▶ _Task directions_: Copy the passage from the token explainer, from "Tokens serve as" through "tokens at one go.", inclusive.

▶ _Provided text_:
----

Smallest unit or chunks of text that a model processes

What is a token?

In the context of large language models, 'token' refers to the smallest unit or chunks of text that a model processes. Used by LLMs to process and generate language, tokens can be as short as one character, as long as a word, or even larger chunks of text-like phrases, depending on the model and its configuration.

Tokens serve as a connection between human language and a structure that AI models can understand. Many modern language models, such as GPT  models, are trained as token-based models. AI models are designed to handle a specific number of tokens at one go.

Each input provided to the model is broken down into tokens and analyzed, and the understanding is used to create a response. The exact process is followed for creating a response - the model generates one token at a time based on the previous token.

Types of tokens:

Here are some types of tokens used in AI Large Language Models:

  • Word Tokens: These represent individual words or phrases in the text, like "house."
  • Sub-word Tokens: Words can be divided into smaller sub-word units. For instance, "speaking" can be segmented into "speak" and "ing."
  • Punctuation Tokens: Tokens that signify various punctuation marks, such as commas (","), periods ("."), and others.
  • Special Tokens: Unique symbols like "[CLS]" (classification token), "[SEP]" (separator token), or "[MASK]" (mask token) have specific roles within the model.
  • Number Tokens: Textual numbers are transformed into numerical tokens. For example, "10" might be represented as a numerical token.

----

▶ _The data_:
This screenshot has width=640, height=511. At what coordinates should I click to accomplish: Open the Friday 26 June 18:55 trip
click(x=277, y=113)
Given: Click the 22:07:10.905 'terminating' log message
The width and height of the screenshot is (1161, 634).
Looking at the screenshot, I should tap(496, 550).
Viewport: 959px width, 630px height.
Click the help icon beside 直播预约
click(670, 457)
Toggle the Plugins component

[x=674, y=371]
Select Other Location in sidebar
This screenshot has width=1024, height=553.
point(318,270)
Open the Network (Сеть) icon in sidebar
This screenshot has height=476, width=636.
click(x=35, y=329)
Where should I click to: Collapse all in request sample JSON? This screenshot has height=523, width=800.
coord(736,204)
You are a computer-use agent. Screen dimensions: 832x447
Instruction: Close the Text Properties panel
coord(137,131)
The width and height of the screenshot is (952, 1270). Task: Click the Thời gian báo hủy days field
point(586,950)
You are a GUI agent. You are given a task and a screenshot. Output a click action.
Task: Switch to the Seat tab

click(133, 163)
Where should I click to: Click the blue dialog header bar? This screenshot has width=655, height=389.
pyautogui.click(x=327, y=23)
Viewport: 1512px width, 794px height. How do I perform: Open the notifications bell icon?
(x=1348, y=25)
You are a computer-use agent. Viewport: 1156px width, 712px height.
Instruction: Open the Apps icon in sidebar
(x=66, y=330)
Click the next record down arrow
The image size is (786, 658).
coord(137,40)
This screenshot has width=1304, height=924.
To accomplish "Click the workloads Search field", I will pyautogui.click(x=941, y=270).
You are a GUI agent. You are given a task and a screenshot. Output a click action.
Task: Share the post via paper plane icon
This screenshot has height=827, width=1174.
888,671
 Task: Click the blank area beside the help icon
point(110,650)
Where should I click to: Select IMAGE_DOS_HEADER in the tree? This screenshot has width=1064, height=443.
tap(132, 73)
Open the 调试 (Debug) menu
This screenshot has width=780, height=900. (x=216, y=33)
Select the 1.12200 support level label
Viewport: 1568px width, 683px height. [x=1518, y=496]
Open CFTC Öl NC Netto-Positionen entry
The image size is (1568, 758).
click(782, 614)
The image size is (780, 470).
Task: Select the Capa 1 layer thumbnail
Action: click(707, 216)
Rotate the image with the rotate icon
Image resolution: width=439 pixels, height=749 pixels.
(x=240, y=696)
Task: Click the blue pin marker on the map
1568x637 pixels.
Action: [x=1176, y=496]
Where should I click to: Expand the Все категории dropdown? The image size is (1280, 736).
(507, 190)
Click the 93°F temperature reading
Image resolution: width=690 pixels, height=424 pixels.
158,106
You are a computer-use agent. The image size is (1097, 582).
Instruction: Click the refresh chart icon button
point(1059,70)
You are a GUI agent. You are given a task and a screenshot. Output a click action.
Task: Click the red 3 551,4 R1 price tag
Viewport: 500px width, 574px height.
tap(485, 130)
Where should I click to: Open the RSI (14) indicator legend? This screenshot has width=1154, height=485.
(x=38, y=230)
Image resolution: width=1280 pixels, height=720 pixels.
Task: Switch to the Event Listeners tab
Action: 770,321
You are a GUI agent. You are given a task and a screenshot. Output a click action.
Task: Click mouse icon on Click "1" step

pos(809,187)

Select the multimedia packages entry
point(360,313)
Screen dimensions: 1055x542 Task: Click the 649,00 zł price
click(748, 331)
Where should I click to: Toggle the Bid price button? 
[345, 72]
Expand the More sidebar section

----

▶ _Finished exercise_:
Tokens serve as a connection between human language and a structure that AI models can understand. Many modern language models, such as GPT  models, are trained as token-based models. AI models are designed to handle a specific number of tokens at one go.